Task objective: Reproduce all records verbatim.

[Stored data entries]
* * * * * * * * *

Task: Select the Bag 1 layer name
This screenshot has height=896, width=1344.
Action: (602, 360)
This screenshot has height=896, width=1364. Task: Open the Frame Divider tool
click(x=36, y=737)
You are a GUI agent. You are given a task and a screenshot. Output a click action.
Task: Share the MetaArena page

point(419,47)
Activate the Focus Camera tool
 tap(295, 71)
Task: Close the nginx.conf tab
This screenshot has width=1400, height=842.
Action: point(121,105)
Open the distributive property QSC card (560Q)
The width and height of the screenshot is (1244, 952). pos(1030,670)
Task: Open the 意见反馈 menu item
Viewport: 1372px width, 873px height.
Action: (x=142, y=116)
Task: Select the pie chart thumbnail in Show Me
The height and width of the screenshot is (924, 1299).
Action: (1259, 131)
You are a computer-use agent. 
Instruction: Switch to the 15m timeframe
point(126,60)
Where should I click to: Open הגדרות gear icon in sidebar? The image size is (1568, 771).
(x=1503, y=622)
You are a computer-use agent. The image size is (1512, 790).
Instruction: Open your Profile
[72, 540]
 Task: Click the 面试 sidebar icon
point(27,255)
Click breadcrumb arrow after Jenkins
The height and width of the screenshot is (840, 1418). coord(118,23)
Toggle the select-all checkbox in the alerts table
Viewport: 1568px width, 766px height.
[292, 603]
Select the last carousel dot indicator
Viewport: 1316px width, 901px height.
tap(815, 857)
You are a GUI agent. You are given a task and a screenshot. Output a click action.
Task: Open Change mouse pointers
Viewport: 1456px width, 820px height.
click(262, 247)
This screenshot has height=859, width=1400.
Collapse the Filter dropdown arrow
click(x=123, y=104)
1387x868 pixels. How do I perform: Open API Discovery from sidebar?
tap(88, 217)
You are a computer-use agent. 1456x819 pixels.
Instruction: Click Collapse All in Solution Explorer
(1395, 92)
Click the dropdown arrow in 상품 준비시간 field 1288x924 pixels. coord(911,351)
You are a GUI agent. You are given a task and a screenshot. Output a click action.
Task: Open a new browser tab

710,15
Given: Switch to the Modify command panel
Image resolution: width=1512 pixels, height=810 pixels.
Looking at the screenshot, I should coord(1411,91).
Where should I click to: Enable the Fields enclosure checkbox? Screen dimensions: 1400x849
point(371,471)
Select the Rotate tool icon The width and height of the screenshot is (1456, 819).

* * * * * * * * *

Solved problem:
Task: Select the Bag 1 layer name
This screenshot has height=896, width=1344.
Action: (602, 360)
This screenshot has height=896, width=1364. Task: Open the Frame Divider tool
click(x=36, y=737)
You are a GUI agent. You are given a task and a screenshot. Output a click action.
Task: Share the MetaArena page

point(419,47)
Activate the Focus Camera tool
 tap(295, 71)
Task: Close the nginx.conf tab
This screenshot has width=1400, height=842.
Action: point(121,105)
Open the distributive property QSC card (560Q)
The width and height of the screenshot is (1244, 952). pos(1030,670)
Task: Open the 意见反馈 menu item
Viewport: 1372px width, 873px height.
Action: (x=142, y=116)
Task: Select the pie chart thumbnail in Show Me
The height and width of the screenshot is (924, 1299).
Action: (1259, 131)
You are a computer-use agent. 
Instruction: Switch to the 15m timeframe
point(126,60)
Where should I click to: Open הגדרות gear icon in sidebar? The image size is (1568, 771).
(x=1503, y=622)
You are a computer-use agent. The image size is (1512, 790).
Instruction: Open your Profile
[72, 540]
 Task: Click the 面试 sidebar icon
point(27,255)
Click breadcrumb arrow after Jenkins
The height and width of the screenshot is (840, 1418). coord(118,23)
Toggle the select-all checkbox in the alerts table
Viewport: 1568px width, 766px height.
[292, 603]
Select the last carousel dot indicator
Viewport: 1316px width, 901px height.
tap(815, 857)
You are a GUI agent. You are given a task and a screenshot. Output a click action.
Task: Open Change mouse pointers
Viewport: 1456px width, 820px height.
click(262, 247)
This screenshot has height=859, width=1400.
Collapse the Filter dropdown arrow
click(x=123, y=104)
1387x868 pixels. How do I perform: Open API Discovery from sidebar?
tap(88, 217)
You are a computer-use agent. 1456x819 pixels.
Instruction: Click Collapse All in Solution Explorer
(1395, 92)
Click the dropdown arrow in 상품 준비시간 field 1288x924 pixels. coord(911,351)
You are a GUI agent. You are given a task and a screenshot. Output a click action.
Task: Open a new browser tab

710,15
Given: Switch to the Modify command panel
Image resolution: width=1512 pixels, height=810 pixels.
Looking at the screenshot, I should coord(1411,91).
Where should I click to: Enable the Fields enclosure checkbox? Screen dimensions: 1400x849
point(371,471)
Select the Rotate tool icon The width and height of the screenshot is (1456, 819).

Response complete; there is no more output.